La Chine devient bien trop indépendante et trop puissante pour beaucoup à Washington et à Wall Street. La Chine est pour les Etats-Unis le pays qui peut contester son hégémonie et menacer ses ressources énergétiques par l’appétit grandissant que lui impose sa croissance économique. Ses importations de pétrole ont été identifiées comme étant son talon d’Achille. L’affaire Libyenne est un coup monté directement pour l’atteindre.
La Chine a commencé une diplomatie conquérante en Afrique et depuis 2006 elle a littéralement déroulé le tapis rouge pour les chefs d’état de plus de quarante pays africains pour le développement de relations commerciales. Elle s’est intéressée particulièrement aux pays abandonnés par les anciennes puissances coloniales comme la France, le Royaume-Uni et le Portugal. Elle a construit une raffinerie au Tchad exploitant un champ pétrolifère. Elle a un projet pétrolier dans le Darfour au Soudan. Un immense champ pétrolier allant du Darfour jusqu’au Cameroun en passant par le Tchad pourrait faire de cette région une nouvelle Arabie Saoudite.
Contrôler le sud-Soudan, ainsi que le Tchad et le Cameroun est vital pour la stratégie du pentagone pour contester à la Chine ses futurs approvisionnements en pétrole. Tant qu’un régime fort et robuste demeurait en place à Tripoli, le contrôle de cette région n’était pas envisageable. Il fallait séparer la région pétrolifère du Soudan, ce qui fut fait, et renverser Kadhafi en faveur de rebelles faibles et dépendants du support du pentagone. La représentante des Etats-Unis, Susan Rice, est d’ailleurs à Tripoli aujourd’hui comme pour la célébration de l’indépendance au sud-Soudan… pas seulement pour saluer la démocratie !
L’attaque de la Libye ainsi que les changements plus discrets de régimes en Tunisie, en Egypte ou le fameux référendum sur le Soudan du Sud, qui en fait une région pétrolifère indépendante, sont l’œuvre de l’AFRICOM. Ce commandement spécial de l’armée américaine a été établi par le gouvernement Bush en 2008 pour contrer spécifiquement l’influence chinoise sur les réserves de pétrole et de matières premières en Afrique.
Il est particulièrement instructif de se souvenir de la séquence des révolutions « Twitter » téléguidées depuis Washington dans le mouvement du printemps arabe.

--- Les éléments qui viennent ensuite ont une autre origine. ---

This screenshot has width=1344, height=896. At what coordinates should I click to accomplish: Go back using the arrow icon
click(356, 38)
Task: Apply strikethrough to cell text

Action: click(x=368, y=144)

Le premier domino fut d’abord la Tunisie, à la frontière ouest de la Libye, puis vint le tour de l’Egypte de Moubarak qui avait résisté à la politique moyen-orientale de Washington et enfin le Sud-Soudan avec la déclaration d’indépendance… curieux non ?

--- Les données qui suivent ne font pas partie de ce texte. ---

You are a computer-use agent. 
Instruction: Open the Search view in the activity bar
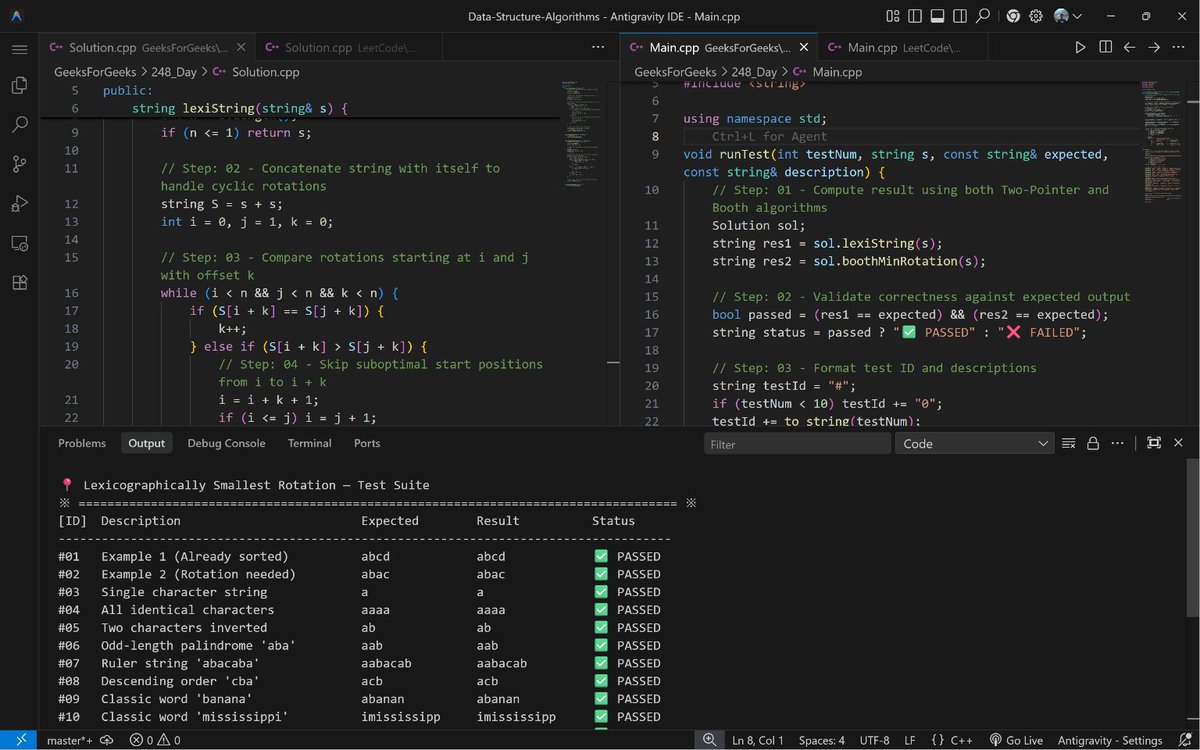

Le but du changement de régime en Libye, supporté par les Etats-Unis, ainsi que de tout le projet pour le Moyen-Orient qui repose derrière le printemps arabe, est de pouvoir contrôler à termes les champs pétroliers les plus importants connus à ce jour et ainsi de contrôler la politique future, surtout dans des pays comme la Chine.
En 1970 Henri Kissinger a déclaré :
« Qui contrôle le pétrole, contrôle les nations »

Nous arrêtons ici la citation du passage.